Red Hatが米国時間3月14日に発表したこのサービスを機に、MicrosoftやIBM、Oracleといったプロプライエタリソフトウェア企業との競合、およびオープンソース企業との提携関係はともに新たな局面を迎えることになる。RHXは、Red Hatの持つブランド力と顧客とのチャネルを活かすことで、より広範なオープンソース選択肢を市場にもたらすことを目的としている。
Red Hatのエンジニアリング担当エグゼクティブバイスプレジデントであるPaul Cormier氏が、当地で開催されている「Red Hat Enterprise Linux 5」(RHEL 5)の発表のためのイベントで述べたところによると、Red Hatは、OracleやIBMといった同社のビジネスパートナーとの競争が激しくなるとわかっていながらもこのアプローチを選択したという。
「われわれは、こういったオープンソーステクノロジの足を引っ張るか、それを推し進める側に立つかを選択することができる。われわれは後者を選択するということだ」(Cormier氏)
RHXのパートナー企業であるAlfrescoのマーケティング担当バイスプレジデントであるMatt Asay氏によれば、RHXはRed Hatによるより包括的なアプローチの一環だという。なお、Alfrescoの製品は、EMCが保有しているプロプライエタリなドキュメント管理ソフトウェアDocumentumと競合している。
Asay氏は「これは、Red Hatをオープンソースにおけるエコシステムのハブとするうえでの大きな一歩だ。同社がハブとなることは適切だと思う」と述べるとともに、「私は、Red Hatが何年も前に発揮すべきだったリーダーシップをやっと発揮し始めたととらえている。つい数カ月前まで、(Red Hatは)オープンソース企業かプロプライエタリ企業かにかかわらず、Red Hat以外のものすべてと敵対するような行動をとっていた」と述べている。
また、オープンソースのデータベースを提供しているMySQLの製品担当エグゼクティブバイスプレジデントであるZack Urlocker氏によると、Red Hatの今回の動きはMySQLにとってチャンスだという。
Urlocker氏は、「RHXは優れた証明書のような働きをする。それによって、MySQLは認定されており、RHEL上でテスト、動作確認が行われたということが示されることになる。そしてRHELは、われわれにとって格段に重要なプラットフォームとなる」と述べるとともに、「そしてわれわれはRHXによって、Red Hatの顧客層に対してより幅広く、より直接的に浸透していくことができるようになる」と述べている。
RHXに参加するその他のオープンソースソフトウェア企業としては、Enterprise DB、JasperSoft、SugarCRM、Zenoss、Zimbra、Zmanda、Compiere、Groundwork Open Source、Centric CRMがある。

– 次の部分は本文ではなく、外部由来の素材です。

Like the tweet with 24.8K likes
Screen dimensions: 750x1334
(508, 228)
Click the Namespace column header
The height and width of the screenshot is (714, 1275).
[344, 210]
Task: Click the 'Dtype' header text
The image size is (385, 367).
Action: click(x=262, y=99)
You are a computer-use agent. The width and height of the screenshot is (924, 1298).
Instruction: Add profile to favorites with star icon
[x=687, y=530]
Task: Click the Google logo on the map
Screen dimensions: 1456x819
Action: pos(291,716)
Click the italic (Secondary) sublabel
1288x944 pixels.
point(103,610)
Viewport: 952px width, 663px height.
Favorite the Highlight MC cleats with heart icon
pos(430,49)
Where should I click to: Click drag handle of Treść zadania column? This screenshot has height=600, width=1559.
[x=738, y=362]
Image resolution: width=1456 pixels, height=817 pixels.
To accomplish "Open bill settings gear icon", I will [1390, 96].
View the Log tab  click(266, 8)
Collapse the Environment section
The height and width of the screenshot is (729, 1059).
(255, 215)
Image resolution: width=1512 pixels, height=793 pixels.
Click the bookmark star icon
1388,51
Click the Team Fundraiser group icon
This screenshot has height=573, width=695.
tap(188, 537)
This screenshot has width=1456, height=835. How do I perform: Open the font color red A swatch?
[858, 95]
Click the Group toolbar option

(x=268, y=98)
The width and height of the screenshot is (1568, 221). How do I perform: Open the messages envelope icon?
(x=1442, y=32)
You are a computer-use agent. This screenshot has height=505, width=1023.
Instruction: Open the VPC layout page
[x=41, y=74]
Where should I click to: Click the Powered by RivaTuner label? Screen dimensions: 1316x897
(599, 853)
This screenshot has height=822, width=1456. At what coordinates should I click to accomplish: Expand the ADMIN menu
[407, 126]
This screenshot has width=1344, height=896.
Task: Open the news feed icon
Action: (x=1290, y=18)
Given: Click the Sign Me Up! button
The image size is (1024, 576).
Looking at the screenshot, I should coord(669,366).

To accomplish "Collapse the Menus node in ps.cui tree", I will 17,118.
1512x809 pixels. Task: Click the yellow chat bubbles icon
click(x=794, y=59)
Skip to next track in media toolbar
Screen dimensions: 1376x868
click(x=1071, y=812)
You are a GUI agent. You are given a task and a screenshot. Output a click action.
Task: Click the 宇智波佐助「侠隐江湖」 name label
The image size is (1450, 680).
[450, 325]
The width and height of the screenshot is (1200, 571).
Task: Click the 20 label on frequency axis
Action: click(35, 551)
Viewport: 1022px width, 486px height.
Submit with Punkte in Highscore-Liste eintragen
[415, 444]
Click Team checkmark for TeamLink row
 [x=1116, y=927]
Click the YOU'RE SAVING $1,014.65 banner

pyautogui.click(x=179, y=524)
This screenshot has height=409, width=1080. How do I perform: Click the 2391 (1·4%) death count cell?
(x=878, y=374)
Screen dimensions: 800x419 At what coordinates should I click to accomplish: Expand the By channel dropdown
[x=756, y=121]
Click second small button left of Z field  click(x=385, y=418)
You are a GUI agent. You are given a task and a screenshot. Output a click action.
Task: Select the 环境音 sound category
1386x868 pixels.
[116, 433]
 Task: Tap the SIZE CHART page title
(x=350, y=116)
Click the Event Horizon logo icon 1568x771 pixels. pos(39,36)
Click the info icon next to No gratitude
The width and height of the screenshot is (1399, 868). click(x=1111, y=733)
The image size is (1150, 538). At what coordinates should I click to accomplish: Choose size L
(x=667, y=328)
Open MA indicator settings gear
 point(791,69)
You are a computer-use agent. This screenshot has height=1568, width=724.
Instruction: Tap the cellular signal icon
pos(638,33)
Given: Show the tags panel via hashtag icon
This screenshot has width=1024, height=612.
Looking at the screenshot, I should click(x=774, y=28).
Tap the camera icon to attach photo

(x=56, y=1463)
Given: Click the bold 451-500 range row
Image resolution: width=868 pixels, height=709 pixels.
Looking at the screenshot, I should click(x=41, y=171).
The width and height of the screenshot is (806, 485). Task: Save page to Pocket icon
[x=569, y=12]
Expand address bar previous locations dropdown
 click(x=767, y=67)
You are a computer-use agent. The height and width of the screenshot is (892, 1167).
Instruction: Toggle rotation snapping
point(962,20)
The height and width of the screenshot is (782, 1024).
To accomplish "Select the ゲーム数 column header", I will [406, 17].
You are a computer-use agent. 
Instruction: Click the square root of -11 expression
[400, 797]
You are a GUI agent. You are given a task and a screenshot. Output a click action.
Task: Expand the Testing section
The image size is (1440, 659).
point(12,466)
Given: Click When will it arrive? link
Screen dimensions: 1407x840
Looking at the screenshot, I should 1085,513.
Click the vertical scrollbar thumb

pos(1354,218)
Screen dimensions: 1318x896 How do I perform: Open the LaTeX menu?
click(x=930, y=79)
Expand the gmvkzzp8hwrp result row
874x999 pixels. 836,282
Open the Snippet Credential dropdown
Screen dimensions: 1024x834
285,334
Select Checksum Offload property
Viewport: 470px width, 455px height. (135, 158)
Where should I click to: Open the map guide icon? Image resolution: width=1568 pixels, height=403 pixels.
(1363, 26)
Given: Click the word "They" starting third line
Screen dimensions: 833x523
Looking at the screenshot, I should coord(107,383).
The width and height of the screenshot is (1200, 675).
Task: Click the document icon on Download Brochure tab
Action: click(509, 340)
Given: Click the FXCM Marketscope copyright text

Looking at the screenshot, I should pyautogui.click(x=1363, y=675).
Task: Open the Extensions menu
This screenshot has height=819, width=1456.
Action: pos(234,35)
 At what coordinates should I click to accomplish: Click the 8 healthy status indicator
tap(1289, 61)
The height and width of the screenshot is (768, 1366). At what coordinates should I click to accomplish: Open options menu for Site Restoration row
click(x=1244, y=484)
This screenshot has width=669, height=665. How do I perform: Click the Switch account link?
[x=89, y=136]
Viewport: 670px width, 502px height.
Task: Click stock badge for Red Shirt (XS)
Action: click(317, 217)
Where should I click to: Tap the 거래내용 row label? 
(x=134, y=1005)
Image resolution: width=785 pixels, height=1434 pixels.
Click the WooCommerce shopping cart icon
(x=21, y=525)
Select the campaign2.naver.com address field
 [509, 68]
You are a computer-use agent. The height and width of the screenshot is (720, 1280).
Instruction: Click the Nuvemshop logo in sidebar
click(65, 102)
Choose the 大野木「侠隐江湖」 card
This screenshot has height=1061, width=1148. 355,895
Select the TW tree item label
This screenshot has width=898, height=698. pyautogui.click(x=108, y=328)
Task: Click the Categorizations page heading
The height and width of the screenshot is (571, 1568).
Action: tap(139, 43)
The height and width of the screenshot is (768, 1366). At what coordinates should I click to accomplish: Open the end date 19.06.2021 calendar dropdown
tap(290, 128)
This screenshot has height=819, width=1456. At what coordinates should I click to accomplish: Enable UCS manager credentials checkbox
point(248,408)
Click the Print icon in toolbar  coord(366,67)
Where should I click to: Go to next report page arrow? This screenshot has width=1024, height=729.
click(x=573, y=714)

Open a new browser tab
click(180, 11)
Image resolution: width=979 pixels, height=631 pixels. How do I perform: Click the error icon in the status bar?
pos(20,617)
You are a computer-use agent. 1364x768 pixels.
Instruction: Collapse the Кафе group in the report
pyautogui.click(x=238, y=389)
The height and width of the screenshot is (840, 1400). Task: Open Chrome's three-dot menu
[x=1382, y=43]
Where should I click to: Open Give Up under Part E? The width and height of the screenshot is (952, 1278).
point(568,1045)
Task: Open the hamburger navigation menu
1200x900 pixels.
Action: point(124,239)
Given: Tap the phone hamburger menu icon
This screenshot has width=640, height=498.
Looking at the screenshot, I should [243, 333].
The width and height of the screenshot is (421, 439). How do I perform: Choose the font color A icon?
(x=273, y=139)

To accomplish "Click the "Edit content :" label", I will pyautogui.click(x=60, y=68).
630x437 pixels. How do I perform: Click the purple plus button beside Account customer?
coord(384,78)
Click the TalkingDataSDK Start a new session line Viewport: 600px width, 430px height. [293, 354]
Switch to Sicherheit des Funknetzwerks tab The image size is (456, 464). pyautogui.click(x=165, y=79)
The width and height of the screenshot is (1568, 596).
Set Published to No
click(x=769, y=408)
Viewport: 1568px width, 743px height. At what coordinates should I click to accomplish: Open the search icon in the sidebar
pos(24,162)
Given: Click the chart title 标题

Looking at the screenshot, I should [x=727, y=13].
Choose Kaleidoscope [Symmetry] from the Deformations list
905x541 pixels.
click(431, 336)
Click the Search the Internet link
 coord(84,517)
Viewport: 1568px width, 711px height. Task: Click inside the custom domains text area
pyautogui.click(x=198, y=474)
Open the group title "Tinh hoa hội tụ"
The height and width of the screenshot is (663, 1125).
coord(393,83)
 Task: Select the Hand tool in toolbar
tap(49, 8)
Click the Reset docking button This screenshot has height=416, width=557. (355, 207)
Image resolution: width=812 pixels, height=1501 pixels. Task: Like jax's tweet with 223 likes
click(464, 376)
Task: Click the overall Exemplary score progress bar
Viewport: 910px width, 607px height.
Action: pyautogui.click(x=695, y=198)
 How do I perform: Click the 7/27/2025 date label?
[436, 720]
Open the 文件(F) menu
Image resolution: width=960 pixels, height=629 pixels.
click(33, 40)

RHXのディレクターであるMatt Mattox氏によれば、RHXでは、企業は複数のオープンソースアプリケーションに対するサポートをサブスクリプション形式で購入できるようになる。Red Hatはソフトウェア販売、サポートの提供、ソフトウェアアップデートの配布を同社のRed Hat Networkを通じて行うことになるという。